At the TUC’s big anti-cuts rally in Hyde Park a young NHS physiotherapist spoke with a passion and sincerity which characterised the day’s main event, if not the hooligan fringe rioting in nearby Piccadilly.
“Every job lost has an impact on the care we give patients,” she declared.
Big cheers, as there were for every mention of the urgent need to defend the health service from Tory ambitions to sell it off. At a gathering which brought together moderates and militants it was one of the day’s easiest applause lines. If the bankers don’t like it “they can leave the country – we say ‘good riddance’”, said even Dave Prentis, Unison’s amiable leader.
In reality we can’t do without the bankers quite yet. In a good year the top 1 per cent of companies pay 80 per cent of corporation tax, the top 1 per cent of earners pay 27 per cent of income tax. Sums like these virtually fund the health service.
But the post-New Labour narrative established on the progressive left is safely rooted in an idealised version of the Attlee era (1945-51) which created the “land fit for heroes” after the Second World War which eluded Britain in 1918. It did so despite hostility and great hardship. All true.
Never mind that, at the time it didn’t feel so heroic to many of the kind of people who joined the “March for the Alternative” on Saturday: public sector workers, teachers, council staff, Unison’s health members, all protesting over George Osborne’s 2010 Budget strategy, which he reaffirmed on 23 March this year. Or that few yet see New Labour’s rescue of the NHS in a heroic light.
So I was grateful to hear the young physio in Hyde Park adding: “the NHS isn’t perfect, it has to go on improving”.
Beneath the partisan rhetoric, that’s surely the bottom line and would have been the case if Labour had unexpectedly won the election.
The King’s Fund’s latest call for GPs to raise their game on “an industrial scale” would still have been published.
What did the second Osborne budget do for – or to – the NHS, its patients and staff? Little that was directly visible next day, although the devil is always in the small print. Thus, a Treasury-wise chum points out that before the chancellor cut corporation tax by 2 per cent he quietly paid for it by cutting tax allowances for buying machinery: banks don’t buy much machinery, industry does.

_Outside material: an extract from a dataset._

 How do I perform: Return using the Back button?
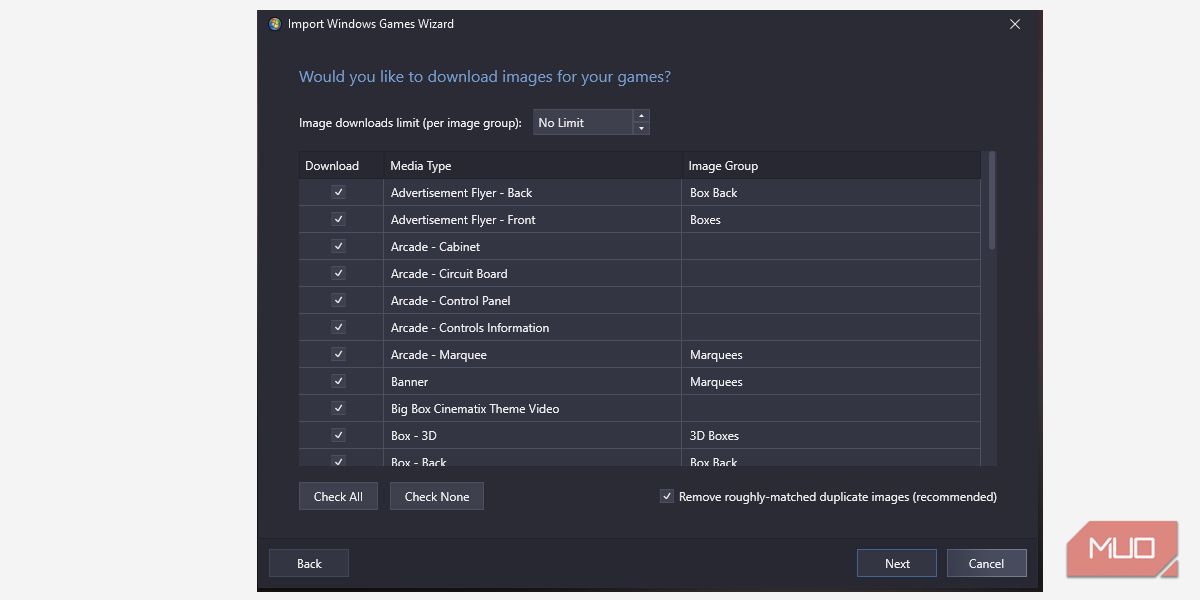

No cheers there or for that too clever by half wheeze (how he reminds me of Gordon Brown) to tax oil exploration (a good thing) to subsidise petrol prices (a bad one). But two cheers to Mr Osborne for embracing plans to create a unified health research regulatory agency which will make clinical trials – tests that save lives – cheaper and easier to run because medical ethics committees are nervous of randomised tests.
Not so many cheers for the latest twist of the knife on public sector pensions, on top of the pay freeze. Does that mean the government wants the NHS’s most talented staff to migrate to the private sector, some smart economists are wondering? This week’s tax rises, in the pipeline since last June, intensify the pressure.
The TUC’s rally may have hyped up the impact of the cuts, the worst of which are yet to be felt. By the same token its critics are wrong to argue that the pain of cuts in jobs and services is not real at all. Of course it is.
Where I am less sympathetic is in the sterile debate over whether or not the coalition has breached its pledge to protect the NHS budget.
With inflation edging 5 per cent and costs rising it’s certain to breach it in reality. That’s why (David) “Nicholson’s challenge” matters more than (George) Osborne’s budget.